(THE INPUT Opens)

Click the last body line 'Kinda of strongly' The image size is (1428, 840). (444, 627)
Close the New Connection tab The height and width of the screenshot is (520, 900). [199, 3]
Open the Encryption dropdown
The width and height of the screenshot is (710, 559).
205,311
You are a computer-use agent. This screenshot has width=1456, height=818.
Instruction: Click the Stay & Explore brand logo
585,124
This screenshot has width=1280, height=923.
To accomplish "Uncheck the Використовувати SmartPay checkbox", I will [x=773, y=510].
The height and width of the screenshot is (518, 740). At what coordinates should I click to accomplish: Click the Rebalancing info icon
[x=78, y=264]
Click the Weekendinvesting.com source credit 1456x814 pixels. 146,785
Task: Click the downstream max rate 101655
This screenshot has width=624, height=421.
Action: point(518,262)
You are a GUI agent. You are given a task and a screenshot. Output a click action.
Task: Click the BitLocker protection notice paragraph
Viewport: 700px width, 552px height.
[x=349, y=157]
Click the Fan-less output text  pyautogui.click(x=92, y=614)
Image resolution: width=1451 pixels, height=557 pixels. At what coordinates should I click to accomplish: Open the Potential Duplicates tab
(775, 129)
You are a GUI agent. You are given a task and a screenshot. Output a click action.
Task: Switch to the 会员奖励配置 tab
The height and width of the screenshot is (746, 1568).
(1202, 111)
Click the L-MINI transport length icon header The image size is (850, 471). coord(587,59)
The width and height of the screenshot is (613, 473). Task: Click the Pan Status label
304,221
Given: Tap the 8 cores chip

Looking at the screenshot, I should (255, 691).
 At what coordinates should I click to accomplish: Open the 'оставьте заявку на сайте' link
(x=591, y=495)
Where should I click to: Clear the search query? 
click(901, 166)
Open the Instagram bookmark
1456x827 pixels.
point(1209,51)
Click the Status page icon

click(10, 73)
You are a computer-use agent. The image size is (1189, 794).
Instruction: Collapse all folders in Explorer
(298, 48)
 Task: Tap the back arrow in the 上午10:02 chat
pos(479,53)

(THE INPUT Closes)

» **DESCRIPTION OF THE TASK**
In the data above, retype exactly and only the lines between the one holding "Task: Click the BitLocker" and the one holding "Click the L-MINI", inclusive.

» **WRITTEN SOLUTION**
Task: Click the BitLocker protection notice paragraph
Viewport: 700px width, 552px height.
[x=349, y=157]
Click the Fan-less output text  pyautogui.click(x=92, y=614)
Image resolution: width=1451 pixels, height=557 pixels. At what coordinates should I click to accomplish: Open the Potential Duplicates tab
(775, 129)
You are a GUI agent. You are given a task and a screenshot. Output a click action.
Task: Switch to the 会员奖励配置 tab
The height and width of the screenshot is (746, 1568).
(1202, 111)
Click the L-MINI transport length icon header The image size is (850, 471). coord(587,59)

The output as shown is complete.